Which is the best one to have. CCrane has the Bearcat and a new one from Uniden which is Tres Expensive.


----------



## Darren (May 10, 2002)

Get one that works for your area. Especially if you need trunk tracking. Find out how the local emergency/LE systems are set up. You may find one of the old AOR AR3000A units that came in unblocked up for bid on eBay. New they were over a $1,000 maybe ten years ago. Used they can be a bargain. Those will scan just about anything from 100 kHz all the way up to 2036 MHz. You'll be able to hear the black helicopters when they're headed your way.


----------



## radiofish (Mar 30, 2007)

Well as posted above, do a 'giggle' search for the public service (police, fire, etc.) frequencies for your town/ county. That way you can see if you do need a trunking scanner. 

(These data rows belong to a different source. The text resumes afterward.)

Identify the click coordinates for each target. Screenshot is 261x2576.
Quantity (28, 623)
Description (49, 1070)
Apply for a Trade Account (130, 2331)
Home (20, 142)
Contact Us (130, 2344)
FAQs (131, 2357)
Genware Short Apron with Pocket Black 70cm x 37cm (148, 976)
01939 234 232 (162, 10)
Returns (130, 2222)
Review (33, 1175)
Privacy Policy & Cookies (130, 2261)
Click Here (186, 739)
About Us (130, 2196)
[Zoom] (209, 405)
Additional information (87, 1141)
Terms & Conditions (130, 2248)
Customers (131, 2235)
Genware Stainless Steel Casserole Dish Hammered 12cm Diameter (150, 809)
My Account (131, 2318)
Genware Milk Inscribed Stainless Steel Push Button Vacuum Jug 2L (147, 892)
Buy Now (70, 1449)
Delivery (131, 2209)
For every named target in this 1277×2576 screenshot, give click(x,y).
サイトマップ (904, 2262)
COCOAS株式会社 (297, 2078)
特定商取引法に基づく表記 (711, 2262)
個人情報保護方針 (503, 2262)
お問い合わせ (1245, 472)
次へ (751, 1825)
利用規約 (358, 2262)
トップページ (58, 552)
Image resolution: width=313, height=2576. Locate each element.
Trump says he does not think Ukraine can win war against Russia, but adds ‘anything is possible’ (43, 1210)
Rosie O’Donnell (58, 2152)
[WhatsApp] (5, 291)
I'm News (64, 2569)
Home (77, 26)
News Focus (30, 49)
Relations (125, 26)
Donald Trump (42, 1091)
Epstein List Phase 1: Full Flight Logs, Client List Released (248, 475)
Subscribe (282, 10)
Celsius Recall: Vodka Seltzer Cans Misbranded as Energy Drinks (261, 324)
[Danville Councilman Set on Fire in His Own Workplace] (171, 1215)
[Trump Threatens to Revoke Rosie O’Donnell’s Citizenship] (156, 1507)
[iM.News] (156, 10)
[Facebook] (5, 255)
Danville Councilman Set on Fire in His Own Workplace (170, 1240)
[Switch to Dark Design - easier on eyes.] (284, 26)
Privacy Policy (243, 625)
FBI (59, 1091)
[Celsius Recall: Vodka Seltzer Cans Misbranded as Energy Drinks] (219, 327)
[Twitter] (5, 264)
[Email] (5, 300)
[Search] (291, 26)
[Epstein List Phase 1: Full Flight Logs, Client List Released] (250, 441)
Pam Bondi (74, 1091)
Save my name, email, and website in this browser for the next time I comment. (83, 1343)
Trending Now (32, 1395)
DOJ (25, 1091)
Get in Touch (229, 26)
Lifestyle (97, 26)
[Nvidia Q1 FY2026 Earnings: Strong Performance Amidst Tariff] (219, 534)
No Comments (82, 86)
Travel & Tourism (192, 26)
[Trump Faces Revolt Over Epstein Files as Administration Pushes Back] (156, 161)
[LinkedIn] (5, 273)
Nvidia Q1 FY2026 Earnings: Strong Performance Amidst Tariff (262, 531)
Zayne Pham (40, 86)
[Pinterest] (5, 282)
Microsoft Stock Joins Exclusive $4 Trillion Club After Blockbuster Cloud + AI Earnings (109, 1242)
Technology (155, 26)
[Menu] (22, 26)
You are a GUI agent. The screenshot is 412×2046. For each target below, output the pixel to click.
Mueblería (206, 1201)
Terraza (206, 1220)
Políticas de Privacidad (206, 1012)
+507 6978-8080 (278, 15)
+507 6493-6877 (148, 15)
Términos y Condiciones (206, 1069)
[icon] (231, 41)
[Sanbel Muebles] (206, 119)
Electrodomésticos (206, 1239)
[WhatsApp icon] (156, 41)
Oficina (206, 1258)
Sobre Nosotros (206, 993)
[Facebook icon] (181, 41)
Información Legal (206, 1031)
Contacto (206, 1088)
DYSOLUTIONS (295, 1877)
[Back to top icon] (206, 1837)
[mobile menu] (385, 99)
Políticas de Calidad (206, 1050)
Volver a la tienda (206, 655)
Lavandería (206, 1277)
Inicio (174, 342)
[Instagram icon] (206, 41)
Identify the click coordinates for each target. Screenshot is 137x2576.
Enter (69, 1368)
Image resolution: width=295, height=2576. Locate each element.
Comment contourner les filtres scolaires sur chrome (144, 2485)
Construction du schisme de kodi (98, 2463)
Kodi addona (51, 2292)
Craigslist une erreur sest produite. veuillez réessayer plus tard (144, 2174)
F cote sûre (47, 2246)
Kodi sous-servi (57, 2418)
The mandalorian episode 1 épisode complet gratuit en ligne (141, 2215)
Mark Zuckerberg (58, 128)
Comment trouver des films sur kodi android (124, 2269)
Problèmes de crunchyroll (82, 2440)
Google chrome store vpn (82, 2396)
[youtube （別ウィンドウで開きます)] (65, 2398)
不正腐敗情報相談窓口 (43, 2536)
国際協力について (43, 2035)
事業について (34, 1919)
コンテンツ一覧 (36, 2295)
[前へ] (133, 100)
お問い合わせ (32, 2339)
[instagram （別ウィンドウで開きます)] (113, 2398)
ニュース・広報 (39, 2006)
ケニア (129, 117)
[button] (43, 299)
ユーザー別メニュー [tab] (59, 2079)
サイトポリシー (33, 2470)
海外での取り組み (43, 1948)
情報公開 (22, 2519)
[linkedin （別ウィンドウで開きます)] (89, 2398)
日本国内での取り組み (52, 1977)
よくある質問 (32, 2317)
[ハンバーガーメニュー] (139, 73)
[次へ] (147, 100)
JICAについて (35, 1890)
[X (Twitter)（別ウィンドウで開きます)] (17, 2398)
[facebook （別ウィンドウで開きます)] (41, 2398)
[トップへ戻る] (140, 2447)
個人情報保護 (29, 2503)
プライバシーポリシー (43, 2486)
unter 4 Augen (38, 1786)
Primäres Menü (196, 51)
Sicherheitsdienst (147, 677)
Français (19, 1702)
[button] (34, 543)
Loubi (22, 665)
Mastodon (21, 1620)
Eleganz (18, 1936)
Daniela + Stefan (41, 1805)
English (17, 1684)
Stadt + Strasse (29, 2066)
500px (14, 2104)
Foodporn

Where I live at, the tall coastal redwood trees and rugged terrain prohibited/ interfered with the use of the 800 MHz trunking systems. They were removed and the gov't public service agencies went back to the 'analog' VHF (150 MHz to 180 MHz) radio systems - at a great expense.

Myself I have a Radio Shack "PRO-2052" 1000 memory trunking desktop scanner - which can be used with 110 Volts AC or 12 VDC power. I paid around $400.00 for mine new a few years ago, and I have seen them up for sale used at less than $100.00 recently.

Plus I would recommend an external antenna instead of the small 'whip' attached/ screw in antenna that comes with the scanner radio. Go to Ebay and look at a 'discone' antenna which covers from 25 MHz up to 1.3 GHz - or even an el-cheapo radio shack external scanner antenna. An external antenna with a coaxial feedline will improve your scanner radio reception, as to listening at a distance and being able to listen to weak signals.

Also look at the frequency coverage of the scanner - many of them do not cover the 200MHz to 400MHz segment of radio spectrum. There is the 220 MHz ham band and the Military UHF aircraft frequencies in those frequencies. I often hear activity of Military Aircraft radios operating off of the coast on that portion of the radio spectrum, up where I live at.

I was just at the CCrane showroom last week while in that town for a doctor visit - which is located in Fortuna, California about 20 miles South of here. They do have some interesting equipment there, which also happens to be very expensive!

Remember that these scanners will cover the CB band at 27 MHz, and the GMRS/ FRS hand held radio frequencies also (around 400 MHz). So that you would be able to listen to the most popular civilian radio frequencies used.


----------



## Bearfootfarm (Jul 13, 2006)

Digital is the way to go .
It's more expensive, but more and more departments are using those frequencies.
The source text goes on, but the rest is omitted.